**Your goal:** Return all lines from the listing below in which the string "folder" occurs.
== Records to use ==
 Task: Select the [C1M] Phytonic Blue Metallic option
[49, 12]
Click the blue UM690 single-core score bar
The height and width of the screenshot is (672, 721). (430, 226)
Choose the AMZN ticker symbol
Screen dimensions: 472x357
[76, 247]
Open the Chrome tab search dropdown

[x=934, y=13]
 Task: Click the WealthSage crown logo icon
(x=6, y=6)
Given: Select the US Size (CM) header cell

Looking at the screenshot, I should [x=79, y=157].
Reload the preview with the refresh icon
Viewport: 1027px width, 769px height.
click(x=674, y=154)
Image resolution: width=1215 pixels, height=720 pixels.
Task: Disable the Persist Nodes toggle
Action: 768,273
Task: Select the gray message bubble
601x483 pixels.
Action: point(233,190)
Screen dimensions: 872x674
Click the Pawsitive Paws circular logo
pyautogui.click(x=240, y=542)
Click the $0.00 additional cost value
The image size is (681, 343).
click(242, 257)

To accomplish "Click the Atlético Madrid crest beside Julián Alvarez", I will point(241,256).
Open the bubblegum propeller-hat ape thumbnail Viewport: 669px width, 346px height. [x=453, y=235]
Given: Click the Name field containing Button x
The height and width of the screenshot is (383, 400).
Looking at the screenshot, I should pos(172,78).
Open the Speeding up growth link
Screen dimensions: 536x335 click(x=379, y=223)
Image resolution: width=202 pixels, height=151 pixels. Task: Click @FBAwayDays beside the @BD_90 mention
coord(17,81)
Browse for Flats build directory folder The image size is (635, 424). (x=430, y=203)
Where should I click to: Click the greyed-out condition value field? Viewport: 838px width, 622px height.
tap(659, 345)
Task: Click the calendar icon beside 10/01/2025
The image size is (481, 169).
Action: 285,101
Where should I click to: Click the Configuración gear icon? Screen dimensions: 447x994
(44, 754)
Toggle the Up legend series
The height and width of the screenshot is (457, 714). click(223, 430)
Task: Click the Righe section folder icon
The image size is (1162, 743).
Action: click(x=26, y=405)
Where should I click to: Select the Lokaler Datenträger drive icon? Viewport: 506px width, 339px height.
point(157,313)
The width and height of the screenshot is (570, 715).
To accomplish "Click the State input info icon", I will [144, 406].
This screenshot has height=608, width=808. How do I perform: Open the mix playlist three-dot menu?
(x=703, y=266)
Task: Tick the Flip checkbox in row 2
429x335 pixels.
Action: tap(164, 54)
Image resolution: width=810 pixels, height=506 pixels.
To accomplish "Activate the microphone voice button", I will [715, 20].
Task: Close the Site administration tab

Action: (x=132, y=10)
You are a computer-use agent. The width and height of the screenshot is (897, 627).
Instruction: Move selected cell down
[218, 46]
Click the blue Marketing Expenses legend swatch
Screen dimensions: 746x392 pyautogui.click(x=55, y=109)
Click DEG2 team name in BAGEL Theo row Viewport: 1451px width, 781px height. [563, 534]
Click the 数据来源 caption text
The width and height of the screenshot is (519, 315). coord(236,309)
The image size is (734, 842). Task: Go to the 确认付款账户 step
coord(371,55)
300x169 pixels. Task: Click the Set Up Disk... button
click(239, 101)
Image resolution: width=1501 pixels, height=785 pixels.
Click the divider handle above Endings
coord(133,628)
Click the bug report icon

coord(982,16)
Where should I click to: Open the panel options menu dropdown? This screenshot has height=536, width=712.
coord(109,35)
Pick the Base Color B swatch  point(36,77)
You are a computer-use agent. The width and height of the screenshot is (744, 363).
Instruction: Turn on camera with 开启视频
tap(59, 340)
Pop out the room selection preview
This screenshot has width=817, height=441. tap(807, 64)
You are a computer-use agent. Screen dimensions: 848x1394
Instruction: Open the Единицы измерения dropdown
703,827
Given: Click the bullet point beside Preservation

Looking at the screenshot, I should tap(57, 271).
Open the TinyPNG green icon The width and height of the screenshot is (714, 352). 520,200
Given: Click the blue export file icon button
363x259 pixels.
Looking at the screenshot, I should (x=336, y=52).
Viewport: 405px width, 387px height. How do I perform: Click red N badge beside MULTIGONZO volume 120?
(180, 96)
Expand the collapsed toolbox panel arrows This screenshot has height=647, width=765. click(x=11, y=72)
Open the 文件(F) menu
===
**Written solution:**
Browse for Flats build directory folder The image size is (635, 424). (x=430, y=203)
Task: Click the Righe section folder icon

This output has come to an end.